Market Update | July of 2018
Housing price bubble chatter has increased this summer, as market observers attempt to predict the next residential real estate shift. It is too early to predict a change from higher prices and lower inventory, but the common markers that caused the last housing cooldown are present. Wages are up but not at the same pace as home prices, leading to the kind of affordability concerns that can cause fewer sales at lower prices. At the same time, demand is still outpacing what is available for sale in many markets.
New Listings increased 4.1 percent for Single Family homes and 2.0 percent for Townhouse/Condo homes. Pending Sales decreased 18.8 percent for Single Family homes and 18.9 percent for Townhouse/Condo homes. Inventory decreased 3.3 percent for Single Family homes and 1.8 percent for Townhouse/Condo homes. Median Sales Price increased 7.7 percent to $374,950 for Single Family homes but decreased 1.4 percent to $177,500 for Townhouse/Condo homes. Median Time to Contract increased 22.2 percent for Single Family homes and 8.3 percent for Townhouse/Condo homes. Months Supply of Inventory increased 4.1 percent for Single Family homes and 2.1 percent for Townhouse/Condo homes.

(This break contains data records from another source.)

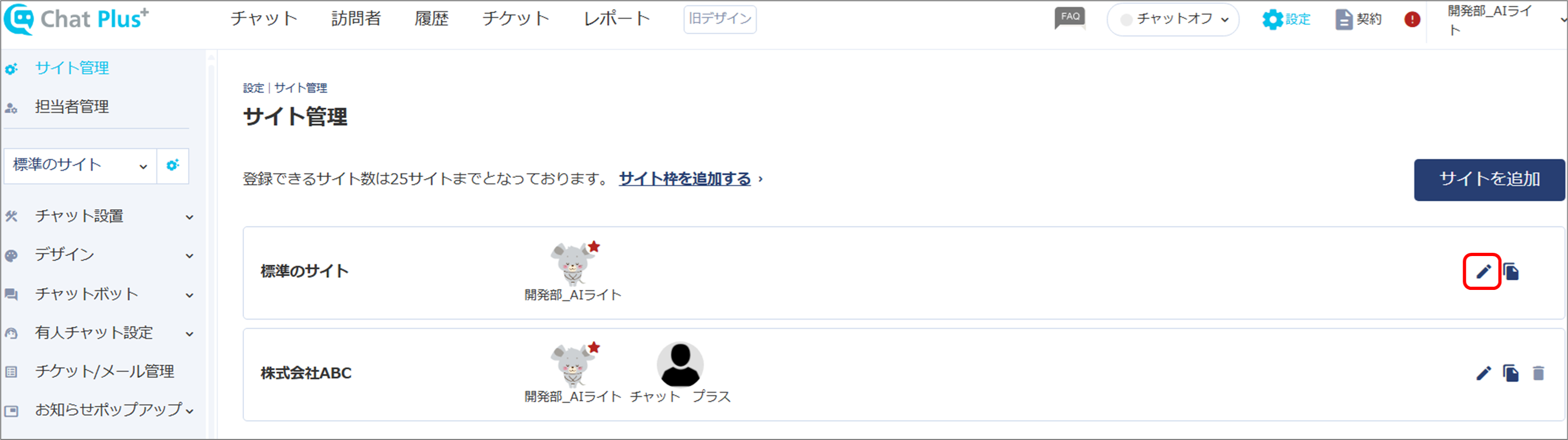Click the サイトを追加 button
Viewport: 1568px width, 440px height.
click(1489, 180)
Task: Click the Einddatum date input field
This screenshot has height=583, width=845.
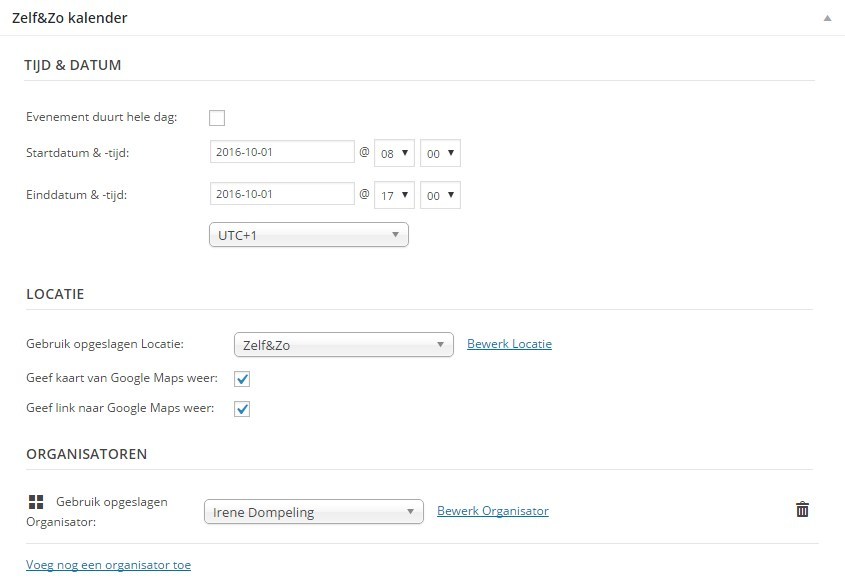Action: coord(282,194)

Consumer spending on home goods and renovations are up, and more people are entering the workforce. Employed people spending money is good for the housing market. Meanwhile, GDP growth was 4.1% in the second quarter, the strongest showing since 2014. Housing starts are down, but that is more reflective of low supply than anything else. With a growing economy, solid lending practices and the potential for improved inventory from new listing and building activity, market balance is more likely than a bubble.